Stored data
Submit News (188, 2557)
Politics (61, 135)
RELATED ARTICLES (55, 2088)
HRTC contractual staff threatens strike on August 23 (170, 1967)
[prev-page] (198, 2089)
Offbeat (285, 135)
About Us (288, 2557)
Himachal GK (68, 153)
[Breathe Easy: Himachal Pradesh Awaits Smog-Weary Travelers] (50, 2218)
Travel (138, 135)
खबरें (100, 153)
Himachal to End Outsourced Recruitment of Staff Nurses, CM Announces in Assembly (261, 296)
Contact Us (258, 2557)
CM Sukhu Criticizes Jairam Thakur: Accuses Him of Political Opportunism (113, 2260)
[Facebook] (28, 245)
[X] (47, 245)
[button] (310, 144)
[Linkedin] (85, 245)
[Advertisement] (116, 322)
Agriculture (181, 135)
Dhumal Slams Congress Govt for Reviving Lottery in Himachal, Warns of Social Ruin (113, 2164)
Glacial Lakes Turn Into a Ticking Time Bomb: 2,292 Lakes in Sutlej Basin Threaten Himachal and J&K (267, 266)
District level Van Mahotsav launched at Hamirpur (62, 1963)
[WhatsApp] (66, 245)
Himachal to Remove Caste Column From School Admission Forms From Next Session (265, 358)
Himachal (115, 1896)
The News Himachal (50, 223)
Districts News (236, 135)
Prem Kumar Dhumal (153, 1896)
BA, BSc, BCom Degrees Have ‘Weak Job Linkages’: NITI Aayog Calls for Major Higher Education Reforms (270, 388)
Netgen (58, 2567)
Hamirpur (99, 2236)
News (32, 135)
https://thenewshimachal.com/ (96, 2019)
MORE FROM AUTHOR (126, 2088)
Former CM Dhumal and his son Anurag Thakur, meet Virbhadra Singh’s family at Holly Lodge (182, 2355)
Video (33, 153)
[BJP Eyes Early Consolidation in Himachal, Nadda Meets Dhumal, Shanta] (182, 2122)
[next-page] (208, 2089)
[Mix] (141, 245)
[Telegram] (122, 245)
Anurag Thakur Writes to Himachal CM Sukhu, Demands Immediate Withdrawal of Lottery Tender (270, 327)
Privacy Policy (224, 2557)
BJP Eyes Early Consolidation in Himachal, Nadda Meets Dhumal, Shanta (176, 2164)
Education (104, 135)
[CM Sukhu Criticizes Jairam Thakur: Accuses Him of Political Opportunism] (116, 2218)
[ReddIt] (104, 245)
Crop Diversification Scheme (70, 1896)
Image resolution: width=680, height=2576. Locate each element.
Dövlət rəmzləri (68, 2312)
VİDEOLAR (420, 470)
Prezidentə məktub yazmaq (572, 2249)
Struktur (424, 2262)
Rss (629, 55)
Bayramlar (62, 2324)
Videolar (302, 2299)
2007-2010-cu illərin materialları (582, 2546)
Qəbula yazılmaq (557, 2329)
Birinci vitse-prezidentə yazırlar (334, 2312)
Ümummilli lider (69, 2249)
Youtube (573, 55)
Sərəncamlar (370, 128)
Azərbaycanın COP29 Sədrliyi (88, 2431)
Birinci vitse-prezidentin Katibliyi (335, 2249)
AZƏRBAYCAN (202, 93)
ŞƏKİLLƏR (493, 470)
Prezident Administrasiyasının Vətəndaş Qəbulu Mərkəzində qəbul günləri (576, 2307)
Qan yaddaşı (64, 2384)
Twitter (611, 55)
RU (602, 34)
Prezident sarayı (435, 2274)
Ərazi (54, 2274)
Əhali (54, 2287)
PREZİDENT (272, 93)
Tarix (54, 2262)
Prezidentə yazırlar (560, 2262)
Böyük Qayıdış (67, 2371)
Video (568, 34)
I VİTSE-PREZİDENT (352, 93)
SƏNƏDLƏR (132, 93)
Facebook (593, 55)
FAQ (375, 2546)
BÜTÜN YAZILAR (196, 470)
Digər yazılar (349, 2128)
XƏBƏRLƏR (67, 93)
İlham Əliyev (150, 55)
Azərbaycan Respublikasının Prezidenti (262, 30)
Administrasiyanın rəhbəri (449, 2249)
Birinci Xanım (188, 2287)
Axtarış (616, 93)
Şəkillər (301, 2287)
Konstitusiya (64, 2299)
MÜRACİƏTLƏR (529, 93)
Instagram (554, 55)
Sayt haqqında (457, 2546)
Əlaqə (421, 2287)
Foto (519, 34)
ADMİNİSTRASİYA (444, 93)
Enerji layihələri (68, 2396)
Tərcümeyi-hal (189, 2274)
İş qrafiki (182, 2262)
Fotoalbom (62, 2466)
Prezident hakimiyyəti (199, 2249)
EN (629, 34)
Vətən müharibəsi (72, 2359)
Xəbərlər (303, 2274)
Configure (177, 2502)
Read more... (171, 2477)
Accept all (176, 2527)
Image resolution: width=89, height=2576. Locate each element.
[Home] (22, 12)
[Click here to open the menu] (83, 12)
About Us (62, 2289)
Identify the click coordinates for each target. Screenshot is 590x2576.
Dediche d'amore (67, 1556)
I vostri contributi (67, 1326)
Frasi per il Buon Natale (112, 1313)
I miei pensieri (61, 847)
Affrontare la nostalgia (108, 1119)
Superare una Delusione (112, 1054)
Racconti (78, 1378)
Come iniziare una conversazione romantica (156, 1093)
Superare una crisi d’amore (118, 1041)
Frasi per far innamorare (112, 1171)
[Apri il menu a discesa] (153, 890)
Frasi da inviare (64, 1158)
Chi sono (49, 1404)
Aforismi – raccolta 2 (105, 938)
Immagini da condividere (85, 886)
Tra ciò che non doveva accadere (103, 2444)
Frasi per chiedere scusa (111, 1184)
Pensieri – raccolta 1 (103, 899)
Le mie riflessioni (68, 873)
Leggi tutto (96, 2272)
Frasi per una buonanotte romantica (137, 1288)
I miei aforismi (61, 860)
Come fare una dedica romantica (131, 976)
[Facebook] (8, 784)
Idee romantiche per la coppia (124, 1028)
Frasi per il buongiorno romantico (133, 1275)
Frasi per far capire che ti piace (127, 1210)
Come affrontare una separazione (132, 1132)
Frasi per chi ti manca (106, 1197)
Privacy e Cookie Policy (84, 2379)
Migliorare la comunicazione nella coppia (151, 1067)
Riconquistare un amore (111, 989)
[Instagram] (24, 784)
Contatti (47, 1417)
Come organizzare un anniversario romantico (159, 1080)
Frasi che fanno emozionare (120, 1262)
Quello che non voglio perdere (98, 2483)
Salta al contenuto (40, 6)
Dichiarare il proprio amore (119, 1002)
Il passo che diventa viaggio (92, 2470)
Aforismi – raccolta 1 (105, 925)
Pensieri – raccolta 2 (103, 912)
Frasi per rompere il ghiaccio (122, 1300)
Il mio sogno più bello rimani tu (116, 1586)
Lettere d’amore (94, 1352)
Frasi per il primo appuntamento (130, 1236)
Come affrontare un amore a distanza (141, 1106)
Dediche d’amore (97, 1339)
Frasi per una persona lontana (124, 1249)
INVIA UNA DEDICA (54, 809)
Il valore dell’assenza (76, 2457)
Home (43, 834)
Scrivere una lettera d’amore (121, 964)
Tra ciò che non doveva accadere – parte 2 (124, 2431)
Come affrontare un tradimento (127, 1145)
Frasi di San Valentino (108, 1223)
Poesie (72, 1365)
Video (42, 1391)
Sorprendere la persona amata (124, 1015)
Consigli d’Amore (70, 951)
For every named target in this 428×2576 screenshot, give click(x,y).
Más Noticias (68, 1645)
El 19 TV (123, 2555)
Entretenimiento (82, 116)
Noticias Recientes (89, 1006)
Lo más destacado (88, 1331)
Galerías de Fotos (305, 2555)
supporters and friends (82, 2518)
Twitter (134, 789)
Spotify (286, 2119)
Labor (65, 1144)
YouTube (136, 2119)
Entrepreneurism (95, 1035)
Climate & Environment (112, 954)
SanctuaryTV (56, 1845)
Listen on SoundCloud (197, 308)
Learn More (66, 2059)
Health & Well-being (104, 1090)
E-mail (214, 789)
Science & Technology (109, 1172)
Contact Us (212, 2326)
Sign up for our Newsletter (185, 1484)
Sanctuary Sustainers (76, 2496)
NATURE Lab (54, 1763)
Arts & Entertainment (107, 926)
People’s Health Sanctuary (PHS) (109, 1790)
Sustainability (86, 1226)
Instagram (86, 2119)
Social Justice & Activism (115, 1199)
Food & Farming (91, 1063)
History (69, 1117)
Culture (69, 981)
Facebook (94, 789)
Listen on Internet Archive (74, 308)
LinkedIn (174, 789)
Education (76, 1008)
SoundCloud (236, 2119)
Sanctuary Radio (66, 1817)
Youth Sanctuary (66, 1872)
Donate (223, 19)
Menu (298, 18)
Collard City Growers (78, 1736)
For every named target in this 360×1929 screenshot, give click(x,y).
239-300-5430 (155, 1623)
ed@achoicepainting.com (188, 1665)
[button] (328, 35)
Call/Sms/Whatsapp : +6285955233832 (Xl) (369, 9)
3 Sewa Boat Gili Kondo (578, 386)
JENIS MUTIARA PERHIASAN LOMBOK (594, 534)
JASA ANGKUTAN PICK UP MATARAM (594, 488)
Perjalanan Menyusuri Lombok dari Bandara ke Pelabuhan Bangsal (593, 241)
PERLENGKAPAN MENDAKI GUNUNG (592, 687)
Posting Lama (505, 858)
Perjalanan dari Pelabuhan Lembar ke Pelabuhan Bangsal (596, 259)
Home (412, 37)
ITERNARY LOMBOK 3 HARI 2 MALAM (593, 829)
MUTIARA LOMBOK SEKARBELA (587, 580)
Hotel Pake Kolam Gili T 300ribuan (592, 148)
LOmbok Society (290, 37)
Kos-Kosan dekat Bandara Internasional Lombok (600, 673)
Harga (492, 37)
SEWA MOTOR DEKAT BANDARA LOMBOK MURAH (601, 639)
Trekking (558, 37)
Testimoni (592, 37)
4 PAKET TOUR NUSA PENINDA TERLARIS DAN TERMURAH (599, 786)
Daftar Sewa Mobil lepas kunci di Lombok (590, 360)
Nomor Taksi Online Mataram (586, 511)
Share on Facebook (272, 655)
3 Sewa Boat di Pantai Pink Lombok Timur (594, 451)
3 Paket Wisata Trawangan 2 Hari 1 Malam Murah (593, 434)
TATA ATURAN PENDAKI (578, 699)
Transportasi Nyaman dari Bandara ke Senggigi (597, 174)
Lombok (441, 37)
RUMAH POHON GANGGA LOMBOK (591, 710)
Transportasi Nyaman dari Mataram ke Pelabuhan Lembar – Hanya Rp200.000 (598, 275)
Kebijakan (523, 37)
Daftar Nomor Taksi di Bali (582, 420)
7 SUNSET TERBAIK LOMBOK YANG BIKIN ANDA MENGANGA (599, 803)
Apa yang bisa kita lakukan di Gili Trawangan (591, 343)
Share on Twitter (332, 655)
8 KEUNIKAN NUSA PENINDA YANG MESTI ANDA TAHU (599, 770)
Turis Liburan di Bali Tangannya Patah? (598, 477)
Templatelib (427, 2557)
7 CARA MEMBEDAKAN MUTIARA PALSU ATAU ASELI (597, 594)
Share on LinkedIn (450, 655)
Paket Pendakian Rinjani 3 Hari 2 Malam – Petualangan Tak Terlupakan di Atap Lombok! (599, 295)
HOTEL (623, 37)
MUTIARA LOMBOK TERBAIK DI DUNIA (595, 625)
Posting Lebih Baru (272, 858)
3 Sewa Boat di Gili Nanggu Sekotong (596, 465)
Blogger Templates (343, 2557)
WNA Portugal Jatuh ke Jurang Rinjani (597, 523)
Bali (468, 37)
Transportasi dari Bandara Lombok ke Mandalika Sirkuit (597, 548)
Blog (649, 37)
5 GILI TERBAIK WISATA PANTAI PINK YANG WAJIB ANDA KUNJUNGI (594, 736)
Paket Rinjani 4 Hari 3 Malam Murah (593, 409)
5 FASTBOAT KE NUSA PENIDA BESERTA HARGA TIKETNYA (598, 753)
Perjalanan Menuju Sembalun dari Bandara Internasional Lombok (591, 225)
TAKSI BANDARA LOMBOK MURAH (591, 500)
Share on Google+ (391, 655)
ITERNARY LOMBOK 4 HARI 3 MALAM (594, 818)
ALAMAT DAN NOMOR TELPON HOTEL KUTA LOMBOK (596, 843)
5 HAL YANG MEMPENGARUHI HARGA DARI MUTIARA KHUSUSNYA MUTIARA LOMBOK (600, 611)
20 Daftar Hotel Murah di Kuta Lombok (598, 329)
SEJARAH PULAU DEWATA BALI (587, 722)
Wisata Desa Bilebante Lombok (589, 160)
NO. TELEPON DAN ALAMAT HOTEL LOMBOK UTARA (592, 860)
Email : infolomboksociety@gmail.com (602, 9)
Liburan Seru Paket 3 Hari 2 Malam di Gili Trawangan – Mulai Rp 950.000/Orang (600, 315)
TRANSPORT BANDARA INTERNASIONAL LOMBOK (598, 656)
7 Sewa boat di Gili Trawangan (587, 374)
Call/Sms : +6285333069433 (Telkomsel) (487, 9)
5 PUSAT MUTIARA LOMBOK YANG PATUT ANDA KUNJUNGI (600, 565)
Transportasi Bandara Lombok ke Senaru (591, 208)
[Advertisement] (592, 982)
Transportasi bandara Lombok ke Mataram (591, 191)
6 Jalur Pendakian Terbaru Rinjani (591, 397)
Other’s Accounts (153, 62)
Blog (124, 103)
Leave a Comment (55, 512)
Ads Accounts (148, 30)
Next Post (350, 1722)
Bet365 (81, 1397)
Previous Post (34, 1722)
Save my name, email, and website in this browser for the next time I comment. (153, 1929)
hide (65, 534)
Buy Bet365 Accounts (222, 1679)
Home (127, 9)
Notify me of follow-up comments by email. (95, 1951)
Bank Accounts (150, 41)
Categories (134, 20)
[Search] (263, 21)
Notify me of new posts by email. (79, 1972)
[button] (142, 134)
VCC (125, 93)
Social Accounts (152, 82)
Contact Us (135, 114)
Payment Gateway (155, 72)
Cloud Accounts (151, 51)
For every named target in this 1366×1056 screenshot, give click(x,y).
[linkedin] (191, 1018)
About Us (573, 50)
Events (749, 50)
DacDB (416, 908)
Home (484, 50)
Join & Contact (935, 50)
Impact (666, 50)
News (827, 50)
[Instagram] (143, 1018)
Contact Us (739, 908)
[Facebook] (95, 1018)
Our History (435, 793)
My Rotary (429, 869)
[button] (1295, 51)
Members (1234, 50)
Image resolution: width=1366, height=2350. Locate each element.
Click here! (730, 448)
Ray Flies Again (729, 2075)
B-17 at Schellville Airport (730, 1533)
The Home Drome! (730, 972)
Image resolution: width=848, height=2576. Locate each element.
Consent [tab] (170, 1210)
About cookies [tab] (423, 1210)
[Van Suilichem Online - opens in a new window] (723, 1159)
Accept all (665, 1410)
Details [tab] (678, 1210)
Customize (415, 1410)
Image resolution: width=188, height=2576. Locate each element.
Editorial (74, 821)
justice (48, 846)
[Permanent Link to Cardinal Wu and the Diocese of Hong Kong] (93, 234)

◆ **INSTRUCTIONS FOR THE TASK**
From the records above, print exactly the lines that run from the line with "Posting Lebih Baru (272, 858)" to the line with "Call/Sms : +6285333069433", inclusive.

◆ **WRITTEN RESPONSE**
Posting Lebih Baru (272, 858)
3 Sewa Boat di Gili Nanggu Sekotong (596, 465)
Blogger Templates (343, 2557)
WNA Portugal Jatuh ke Jurang Rinjani (597, 523)
Bali (468, 37)
Transportasi dari Bandara Lombok ke Mandalika Sirkuit (597, 548)
Blog (649, 37)
5 GILI TERBAIK WISATA PANTAI PINK YANG WAJIB ANDA KUNJUNGI (594, 736)
Paket Rinjani 4 Hari 3 Malam Murah (593, 409)
5 FASTBOAT KE NUSA PENIDA BESERTA HARGA TIKETNYA (598, 753)
Perjalanan Menuju Sembalun dari Bandara Internasional Lombok (591, 225)
TAKSI BANDARA LOMBOK MURAH (591, 500)
Share on Google+ (391, 655)
ITERNARY LOMBOK 4 HARI 3 MALAM (594, 818)
ALAMAT DAN NOMOR TELPON HOTEL KUTA LOMBOK (596, 843)
5 HAL YANG MEMPENGARUHI HARGA DARI MUTIARA KHUSUSNYA MUTIARA LOMBOK (600, 611)
20 Daftar Hotel Murah di Kuta Lombok (598, 329)
SEJARAH PULAU DEWATA BALI (587, 722)
Wisata Desa Bilebante Lombok (589, 160)
NO. TELEPON DAN ALAMAT HOTEL LOMBOK UTARA (592, 860)
Email : infolomboksociety@gmail.com (602, 9)
Liburan Seru Paket 3 Hari 2 Malam di Gili Trawangan – Mulai Rp 950.000/Orang (600, 315)
TRANSPORT BANDARA INTERNASIONAL LOMBOK (598, 656)
7 Sewa boat di Gili Trawangan (587, 374)
Call/Sms : +6285333069433 (Telkomsel) (487, 9)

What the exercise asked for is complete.